Posted by Sonya on .
The crosssectional area of the Utube shown below is uniform and is equal to one square centimeter (1.00cm^2). One end is open to the atmosphere. Atmosphere pressure may be taken as P1=1.01 * 10^5 Pa. The other end of the Utube is connected to a pipe in which a constant gas pressure of P2=1.25 atmospheres is maintained. The Utube contains a liquid which has a density of 1.0*10^4kg/m^3.
(I) Calculate the difference in height, h, in centimeters, of the eater levels in the two arms of the tube.

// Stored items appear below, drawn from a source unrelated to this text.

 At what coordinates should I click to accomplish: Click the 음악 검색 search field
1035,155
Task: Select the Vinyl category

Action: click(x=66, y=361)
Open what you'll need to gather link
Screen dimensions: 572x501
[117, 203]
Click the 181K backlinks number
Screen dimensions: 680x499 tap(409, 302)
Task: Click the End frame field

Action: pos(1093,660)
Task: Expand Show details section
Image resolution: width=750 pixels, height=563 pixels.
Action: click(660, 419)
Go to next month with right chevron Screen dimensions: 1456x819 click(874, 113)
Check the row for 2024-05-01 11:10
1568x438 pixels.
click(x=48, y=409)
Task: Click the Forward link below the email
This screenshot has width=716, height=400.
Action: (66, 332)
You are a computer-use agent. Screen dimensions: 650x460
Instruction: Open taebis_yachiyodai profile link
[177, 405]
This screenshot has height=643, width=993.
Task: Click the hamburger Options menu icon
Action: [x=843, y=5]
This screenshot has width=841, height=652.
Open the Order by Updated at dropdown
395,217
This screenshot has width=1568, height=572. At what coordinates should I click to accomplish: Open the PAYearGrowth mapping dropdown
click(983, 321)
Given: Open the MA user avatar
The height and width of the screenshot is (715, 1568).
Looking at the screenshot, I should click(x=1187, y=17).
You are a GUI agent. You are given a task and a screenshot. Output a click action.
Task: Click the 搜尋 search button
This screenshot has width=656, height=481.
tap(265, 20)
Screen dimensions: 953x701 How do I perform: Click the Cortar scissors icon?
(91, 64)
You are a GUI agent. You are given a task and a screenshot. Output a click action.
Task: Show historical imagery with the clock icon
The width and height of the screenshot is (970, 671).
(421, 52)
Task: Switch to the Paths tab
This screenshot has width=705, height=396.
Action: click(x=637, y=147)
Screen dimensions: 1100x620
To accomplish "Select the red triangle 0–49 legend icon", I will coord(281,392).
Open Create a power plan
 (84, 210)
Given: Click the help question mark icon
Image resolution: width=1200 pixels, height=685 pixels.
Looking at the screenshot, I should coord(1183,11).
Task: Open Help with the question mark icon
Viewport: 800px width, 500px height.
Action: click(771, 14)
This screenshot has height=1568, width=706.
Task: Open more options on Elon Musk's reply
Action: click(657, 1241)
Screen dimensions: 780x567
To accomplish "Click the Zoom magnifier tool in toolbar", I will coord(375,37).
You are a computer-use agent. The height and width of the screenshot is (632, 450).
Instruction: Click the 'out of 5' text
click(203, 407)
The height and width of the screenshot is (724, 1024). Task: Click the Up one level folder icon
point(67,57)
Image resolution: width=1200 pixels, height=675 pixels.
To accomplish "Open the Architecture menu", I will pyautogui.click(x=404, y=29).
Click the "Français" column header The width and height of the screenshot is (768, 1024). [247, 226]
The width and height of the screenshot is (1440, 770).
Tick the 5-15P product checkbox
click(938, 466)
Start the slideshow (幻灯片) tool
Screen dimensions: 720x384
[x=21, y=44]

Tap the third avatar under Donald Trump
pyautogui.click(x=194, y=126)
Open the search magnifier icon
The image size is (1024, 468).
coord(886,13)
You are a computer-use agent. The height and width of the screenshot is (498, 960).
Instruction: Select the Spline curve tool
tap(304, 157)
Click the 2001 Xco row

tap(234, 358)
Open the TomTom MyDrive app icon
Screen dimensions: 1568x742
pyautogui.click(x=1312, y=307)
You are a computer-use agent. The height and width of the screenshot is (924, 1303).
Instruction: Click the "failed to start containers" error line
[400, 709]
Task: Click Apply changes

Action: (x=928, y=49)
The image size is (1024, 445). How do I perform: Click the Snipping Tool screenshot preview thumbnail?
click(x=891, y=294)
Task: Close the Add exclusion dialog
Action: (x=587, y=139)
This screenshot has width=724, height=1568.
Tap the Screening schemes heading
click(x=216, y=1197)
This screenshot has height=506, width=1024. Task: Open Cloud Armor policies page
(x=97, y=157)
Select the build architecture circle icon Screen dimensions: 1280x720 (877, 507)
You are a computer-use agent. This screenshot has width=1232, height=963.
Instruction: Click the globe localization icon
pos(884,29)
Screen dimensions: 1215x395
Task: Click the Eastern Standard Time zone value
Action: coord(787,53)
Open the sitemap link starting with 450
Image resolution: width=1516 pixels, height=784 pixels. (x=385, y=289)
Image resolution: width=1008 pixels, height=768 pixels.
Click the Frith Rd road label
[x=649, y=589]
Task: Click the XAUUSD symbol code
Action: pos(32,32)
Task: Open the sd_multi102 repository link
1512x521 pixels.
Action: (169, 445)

(II) 10 cm^3 of a liquid which has a density of 0.85 times that of the first liquid are now poured into the arm which is open to the atmosphere (assume that the liquids do NOT mix) What is the new difference between the liquid levels in the two tubes, assuming the pressures p1 and p2 remain constant?
(III) What the second liquid still in the arm that is open to the atmosphere, the pressure p2 is now reduced until it is equal to atmospheric pressure. What now is the difference (if any) between the liquid levels in the two arms of the Utube?

Physics _ Please please help 
Damon,
Bernoulli:
p + (1/2) rho v^2 + rho g h = constant
in this problem v = 0 so
p + rho g h = constant
say height = 0 at high pressure end and H at one atmosphere end
1.01*1^5 + rho g H = 1.12*1.01*10^5 + 0
.12 * 1.01* 10^5 = 1*10^4 (9.8) H
solve for H
Just keep that up 
Physics _ Please please help 
Sonya,
I got 25.5 for the (I) one
Could you help me with the (II) and (III)